Despite making progress towards a counternarcotics alliance against drugs, and achieving significant recent gains against production, trafficking, and abuse the hemisphere continues to face serious narcotics challenges. Criminals are still making enormous sums of money off of the illicit narcotics trade, enough to inspire them to continue shifting routes, looking for new markets and producing areas, and bribing and intimidating officials into protecting their operations. The shift of coca cultivation into guerrilla-dominated areas of Colombia where heightened security risks complicate implementation of narcotics control programs is one such development. A related development appears to be increased cocaine processing in Peru and Bolivia and possibly more trafficking to Europe and North America through the southern cone of Latin America. Increased seizure statistics and other indicators also suggest there is more overland transit going through Central America, increasing the prospects of greater drug crime activity in these countries.

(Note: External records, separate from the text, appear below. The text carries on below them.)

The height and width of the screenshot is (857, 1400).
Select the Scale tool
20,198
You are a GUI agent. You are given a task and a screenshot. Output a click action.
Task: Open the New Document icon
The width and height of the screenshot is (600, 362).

On balance, however, the trends are moving strongly in our favor. The traffickers are clearly on the defensive as a result of the stronger, more comprehensive, and better balanced and coordinated operations the hemisphere has been able to mount against the threat in recent years. The prospects of accelerating these gains and becoming the model for enhanced counternarcotics cooperation for the rest of the world are great so long as we sustain this focus and commitment.